### Your task
Word for word, repeat each of the records below.

(Collected data entries)
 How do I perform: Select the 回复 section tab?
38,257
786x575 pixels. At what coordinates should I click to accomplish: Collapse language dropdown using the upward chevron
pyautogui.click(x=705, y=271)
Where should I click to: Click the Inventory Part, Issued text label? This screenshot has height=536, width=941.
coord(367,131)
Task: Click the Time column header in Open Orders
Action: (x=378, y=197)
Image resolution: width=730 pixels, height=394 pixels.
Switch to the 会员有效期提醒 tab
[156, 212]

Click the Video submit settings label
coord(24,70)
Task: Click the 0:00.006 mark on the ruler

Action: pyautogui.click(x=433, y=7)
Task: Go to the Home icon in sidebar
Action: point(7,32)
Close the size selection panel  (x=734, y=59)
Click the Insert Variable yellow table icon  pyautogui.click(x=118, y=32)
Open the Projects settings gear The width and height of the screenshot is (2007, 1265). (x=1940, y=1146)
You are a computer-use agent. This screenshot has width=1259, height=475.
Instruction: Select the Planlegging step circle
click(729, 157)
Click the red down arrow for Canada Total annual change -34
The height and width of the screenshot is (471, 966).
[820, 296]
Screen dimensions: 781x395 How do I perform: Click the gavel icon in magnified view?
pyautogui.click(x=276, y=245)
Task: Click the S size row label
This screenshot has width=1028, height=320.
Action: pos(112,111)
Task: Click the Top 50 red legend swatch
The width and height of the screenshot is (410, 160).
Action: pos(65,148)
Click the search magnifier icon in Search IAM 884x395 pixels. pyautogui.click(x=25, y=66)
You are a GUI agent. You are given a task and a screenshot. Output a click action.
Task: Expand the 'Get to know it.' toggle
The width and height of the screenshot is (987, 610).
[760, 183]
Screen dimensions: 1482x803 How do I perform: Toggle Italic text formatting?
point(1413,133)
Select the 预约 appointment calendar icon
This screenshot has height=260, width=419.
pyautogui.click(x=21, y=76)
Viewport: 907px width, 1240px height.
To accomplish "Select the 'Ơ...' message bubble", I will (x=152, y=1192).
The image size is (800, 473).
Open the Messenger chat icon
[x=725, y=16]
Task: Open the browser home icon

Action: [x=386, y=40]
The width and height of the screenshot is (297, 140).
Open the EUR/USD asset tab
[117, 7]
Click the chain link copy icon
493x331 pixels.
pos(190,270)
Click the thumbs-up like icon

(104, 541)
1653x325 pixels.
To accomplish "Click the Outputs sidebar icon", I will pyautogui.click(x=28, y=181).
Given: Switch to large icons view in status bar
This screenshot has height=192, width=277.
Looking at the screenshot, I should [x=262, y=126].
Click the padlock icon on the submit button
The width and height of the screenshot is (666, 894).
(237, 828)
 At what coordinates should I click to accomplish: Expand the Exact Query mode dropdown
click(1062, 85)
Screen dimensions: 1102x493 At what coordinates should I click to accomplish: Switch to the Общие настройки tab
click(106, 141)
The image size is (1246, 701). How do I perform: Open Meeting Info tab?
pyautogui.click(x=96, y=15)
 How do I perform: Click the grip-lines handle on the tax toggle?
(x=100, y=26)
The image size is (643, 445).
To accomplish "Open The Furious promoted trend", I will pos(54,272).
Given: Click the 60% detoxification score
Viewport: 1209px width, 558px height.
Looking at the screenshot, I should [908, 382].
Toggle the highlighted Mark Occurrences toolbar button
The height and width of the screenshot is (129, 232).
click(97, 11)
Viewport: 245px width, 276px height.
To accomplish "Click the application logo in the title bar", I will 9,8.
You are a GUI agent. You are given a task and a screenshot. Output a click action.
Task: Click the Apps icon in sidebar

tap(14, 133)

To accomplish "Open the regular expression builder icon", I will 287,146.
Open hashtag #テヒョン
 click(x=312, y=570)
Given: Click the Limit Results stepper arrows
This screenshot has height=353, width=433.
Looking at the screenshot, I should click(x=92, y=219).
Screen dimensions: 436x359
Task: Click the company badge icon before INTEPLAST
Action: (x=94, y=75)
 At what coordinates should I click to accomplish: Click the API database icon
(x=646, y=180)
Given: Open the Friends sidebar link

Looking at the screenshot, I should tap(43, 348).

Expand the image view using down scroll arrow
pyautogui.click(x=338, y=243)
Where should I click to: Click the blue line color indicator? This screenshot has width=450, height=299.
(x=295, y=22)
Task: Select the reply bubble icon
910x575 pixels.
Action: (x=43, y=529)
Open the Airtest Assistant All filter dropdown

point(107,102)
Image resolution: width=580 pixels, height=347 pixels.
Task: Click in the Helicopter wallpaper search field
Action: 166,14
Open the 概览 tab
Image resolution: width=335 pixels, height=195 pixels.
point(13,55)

### Solution
 How do I perform: Select the 回复 section tab?
38,257
786x575 pixels. At what coordinates should I click to accomplish: Collapse language dropdown using the upward chevron
pyautogui.click(x=705, y=271)
Where should I click to: Click the Inventory Part, Issued text label? This screenshot has height=536, width=941.
coord(367,131)
Task: Click the Time column header in Open Orders
Action: (x=378, y=197)
Image resolution: width=730 pixels, height=394 pixels.
Switch to the 会员有效期提醒 tab
[156, 212]

Click the Video submit settings label
coord(24,70)
Task: Click the 0:00.006 mark on the ruler

Action: pyautogui.click(x=433, y=7)
Task: Go to the Home icon in sidebar
Action: point(7,32)
Close the size selection panel  (x=734, y=59)
Click the Insert Variable yellow table icon  pyautogui.click(x=118, y=32)
Open the Projects settings gear The width and height of the screenshot is (2007, 1265). (x=1940, y=1146)
You are a computer-use agent. This screenshot has width=1259, height=475.
Instruction: Select the Planlegging step circle
click(729, 157)
Click the red down arrow for Canada Total annual change -34
The height and width of the screenshot is (471, 966).
[820, 296]
Screen dimensions: 781x395 How do I perform: Click the gavel icon in magnified view?
pyautogui.click(x=276, y=245)
Task: Click the S size row label
This screenshot has width=1028, height=320.
Action: pos(112,111)
Task: Click the Top 50 red legend swatch
The width and height of the screenshot is (410, 160).
Action: pos(65,148)
Click the search magnifier icon in Search IAM 884x395 pixels. pyautogui.click(x=25, y=66)
You are a GUI agent. You are given a task and a screenshot. Output a click action.
Task: Expand the 'Get to know it.' toggle
The width and height of the screenshot is (987, 610).
[760, 183]
Screen dimensions: 1482x803 How do I perform: Toggle Italic text formatting?
point(1413,133)
Select the 预约 appointment calendar icon
This screenshot has height=260, width=419.
pyautogui.click(x=21, y=76)
Viewport: 907px width, 1240px height.
To accomplish "Select the 'Ơ...' message bubble", I will (x=152, y=1192).
The image size is (800, 473).
Open the Messenger chat icon
[x=725, y=16]
Task: Open the browser home icon

Action: [x=386, y=40]
The width and height of the screenshot is (297, 140).
Open the EUR/USD asset tab
[117, 7]
Click the chain link copy icon
493x331 pixels.
pos(190,270)
Click the thumbs-up like icon

(104, 541)
1653x325 pixels.
To accomplish "Click the Outputs sidebar icon", I will pyautogui.click(x=28, y=181).
Given: Switch to large icons view in status bar
This screenshot has height=192, width=277.
Looking at the screenshot, I should [x=262, y=126].
Click the padlock icon on the submit button
The width and height of the screenshot is (666, 894).
(237, 828)
 At what coordinates should I click to accomplish: Expand the Exact Query mode dropdown
click(1062, 85)
Screen dimensions: 1102x493 At what coordinates should I click to accomplish: Switch to the Общие настройки tab
click(106, 141)
The image size is (1246, 701). How do I perform: Open Meeting Info tab?
pyautogui.click(x=96, y=15)
 How do I perform: Click the grip-lines handle on the tax toggle?
(x=100, y=26)
The image size is (643, 445).
To accomplish "Open The Furious promoted trend", I will pos(54,272).
Given: Click the 60% detoxification score
Viewport: 1209px width, 558px height.
Looking at the screenshot, I should [908, 382].
Toggle the highlighted Mark Occurrences toolbar button
The height and width of the screenshot is (129, 232).
click(97, 11)
Viewport: 245px width, 276px height.
To accomplish "Click the application logo in the title bar", I will 9,8.
You are a GUI agent. You are given a task and a screenshot. Output a click action.
Task: Click the Apps icon in sidebar

tap(14, 133)

To accomplish "Open the regular expression builder icon", I will 287,146.
Open hashtag #テヒョン
 click(x=312, y=570)
Given: Click the Limit Results stepper arrows
This screenshot has height=353, width=433.
Looking at the screenshot, I should click(x=92, y=219).
Screen dimensions: 436x359
Task: Click the company badge icon before INTEPLAST
Action: (x=94, y=75)
 At what coordinates should I click to accomplish: Click the API database icon
(x=646, y=180)
Given: Open the Friends sidebar link

Looking at the screenshot, I should tap(43, 348).

Expand the image view using down scroll arrow
pyautogui.click(x=338, y=243)
Where should I click to: Click the blue line color indicator? This screenshot has width=450, height=299.
(x=295, y=22)
Task: Select the reply bubble icon
910x575 pixels.
Action: (x=43, y=529)
Open the Airtest Assistant All filter dropdown

point(107,102)
Image resolution: width=580 pixels, height=347 pixels.
Task: Click in the Helicopter wallpaper search field
Action: 166,14
Open the 概览 tab
Image resolution: width=335 pixels, height=195 pixels.
point(13,55)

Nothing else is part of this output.